*Latihan Singkat*. Menurut teks tentang pedoman penuntutan perkara narkotika, pada tanggal berapa Jaksa Agung Burhanuddin menerbitkan Pedoman No.11 Tahun 2021?

*Teks yang Disediakan*.
6 Poin Penting Pedoman Penuntutan Perkara Narkotika
Utama

6 Poin Penting Pedoman Penuntutan Perkara Narkotika

Pedoman 11/2021 ini menjadi pagar dan rambu-rambu bagi penuntut umum dalam memberikan tuntutan terhadap pelaku penyalahguna, pecandu, hingga pengedar narkotika.

Oleh:
Rofiq Hidayat
Bacaan 4 Menit
Suasana webinar bertajuk 'Kajian Kritis Pedoman Penuntutan Nomor 11 Tahun 2021', Jumat (6/8/2021). Foto: RFQ
Suasana webinar bertajuk 'Kajian Kritis Pedoman Penuntutan Nomor 11 Tahun 2021', Jumat (6/8/2021). Foto: RFQ

Kelemahan berlakunya UU No.35 Tahun 2009 tentang Narkotika berimbas Lembaga Pemasyarakatan (Lapas) dan Rumah Tahanan (Rutan) didominasi narapidana kasus-kasus narkotika, khususnya para pengguna narkoba yang divonis hukuman penjara. Persoalan ini pula yang mengakibatkan persoalan over kapasitas Lapas dan Rutan selama ini sulit diatasi. Atas dasar itu, belum lama ini Jaksa Agung Burhanuddin menerbitkan Pedoman No.11 Tahun 2021 tentang Penanganan Perkara Tindak Pidana Narkotika dan/atau Tindak Pidana Prekursor Narkotika pada 19 Juli 2021.  

Jaksa Bidang Pidana Umum Kejaksaan Agung (Pidum Kejagung) Erni Mustikasari mengatakan salah satu tujuan terbitnya Pedoman No.11 Tahun 2021 itu untuk mengatasi persoalan disparitas dalam fakta hukum yang sama dari tuntutan tindak pidana narkotika; bagaimana mengatasi persoalan besaran ancaman pidana dalam UU 35/2009 yang beririsan antara barang bukti sedikit, tapi tak ada bedanya dengan barang bukti banyak. Akibatnya, hal ini tidak memberi rasa keadilan. Selain itu, memperbaiki Surat Edaran Jaksa Agung (SE)-013/A/JA/12//2011 tentang Pedoman Tuntutan Pidana Perkara Tindak Pidana Umum.

Dalam Pedoman 11 Tahun 2021 ini mengatur beberapa hal. Pertama, barang bukti tindak pidana narkotika dan/atau tindak pidana prekursor narkotika. Dalam menghitung jumlah barang bukti narkotika digunakan standar satuan berat. Begitu pula menghitung barang bukti narkotika bukan tanaman (narkotika sintetis). Seperti tembakau gorila dikenakan ketentuan pidana narkotika bukan tanaman. Baginya, mengatasi mobilitas barang bukti narkotika dan/atau prekursor narkotika (bahan baku pembuatan narkotika/psikotropika) yang tinggi, kata “setempat” dalam Pasal 38 KUHAP bersifat mutitafsir.

*Data Terkumpul*.
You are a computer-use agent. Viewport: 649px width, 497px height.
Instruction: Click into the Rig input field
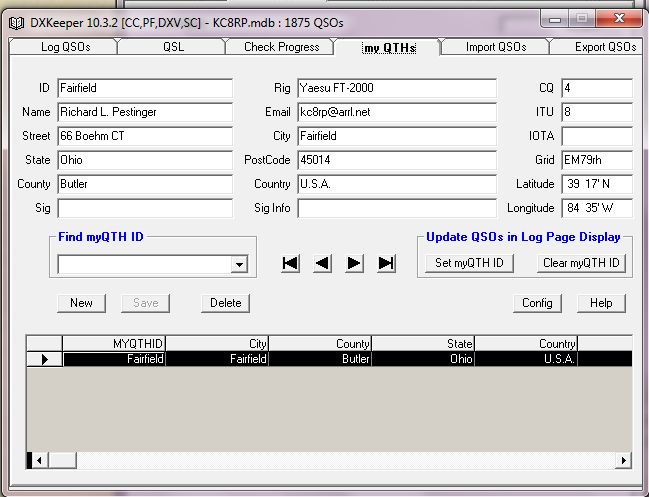coord(396,88)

*Penyelesaian Latihan*. Pada 19 Juli 2021.